### Dataset excerpts
====================

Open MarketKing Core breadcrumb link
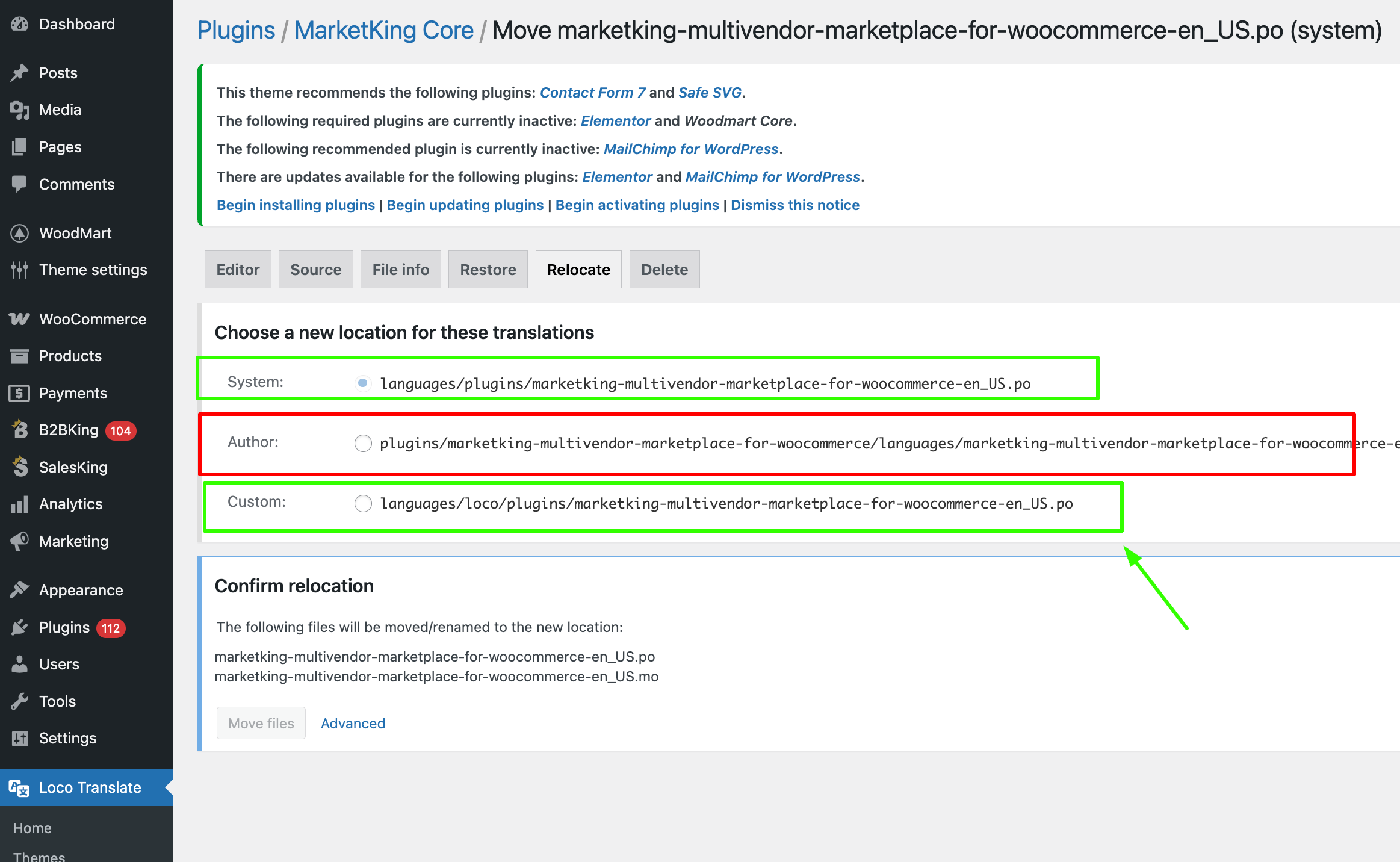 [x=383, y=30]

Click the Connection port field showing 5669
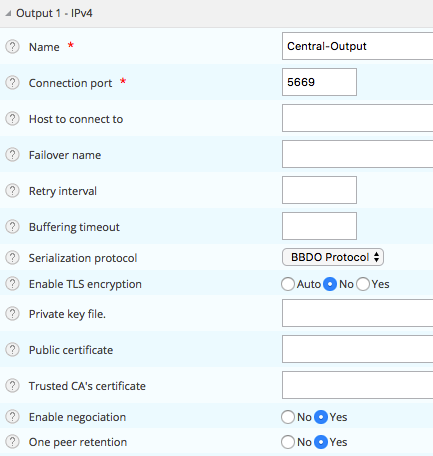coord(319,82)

====================

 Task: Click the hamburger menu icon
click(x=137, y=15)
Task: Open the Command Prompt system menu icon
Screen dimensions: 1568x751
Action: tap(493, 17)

====================

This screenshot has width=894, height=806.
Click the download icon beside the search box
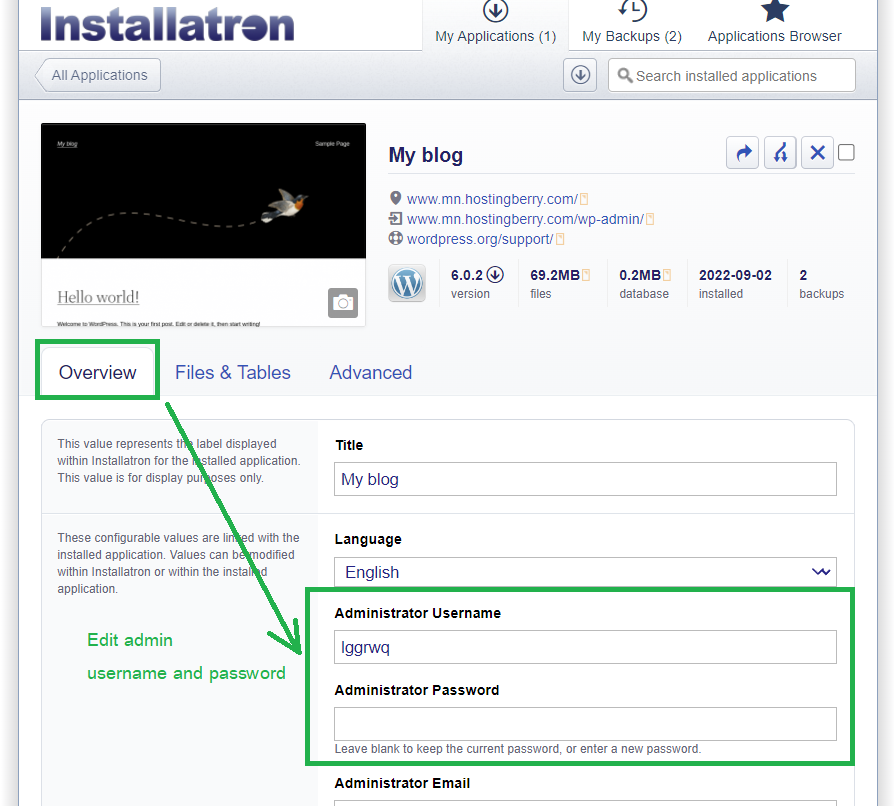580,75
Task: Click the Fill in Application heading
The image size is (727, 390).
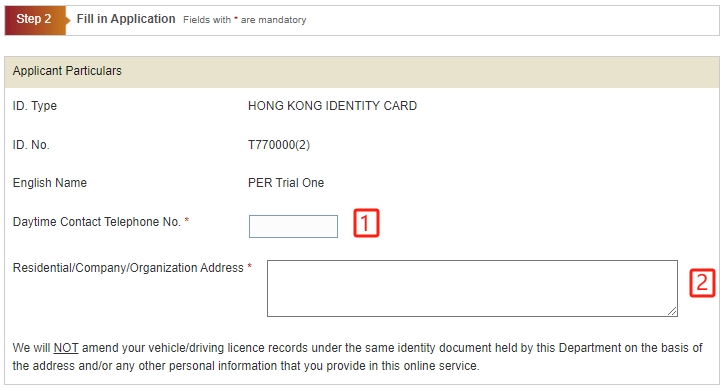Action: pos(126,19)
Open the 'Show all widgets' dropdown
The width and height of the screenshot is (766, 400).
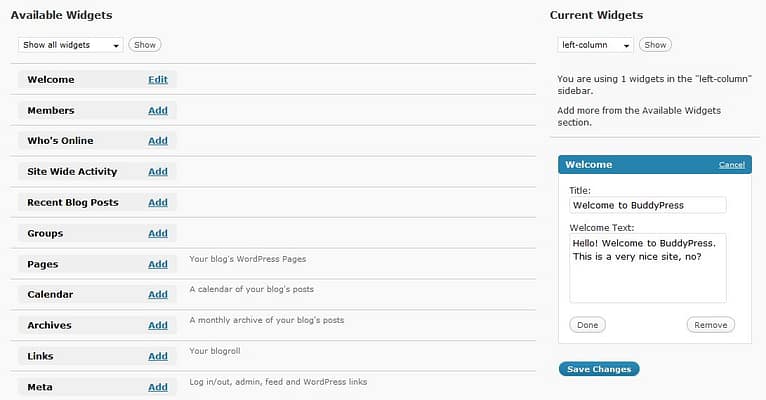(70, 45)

====================

Update everything from the line containing "Task: Click the hamburger menu icon" down to the line containing "Action: tap(493, 17)" by putting "Terminal" in place of "Command Prompt" and leaving the rest unchanged.

### Written solution
 Task: Click the hamburger menu icon
click(x=137, y=15)
Task: Open the Terminal system menu icon
Screen dimensions: 1568x751
Action: tap(493, 17)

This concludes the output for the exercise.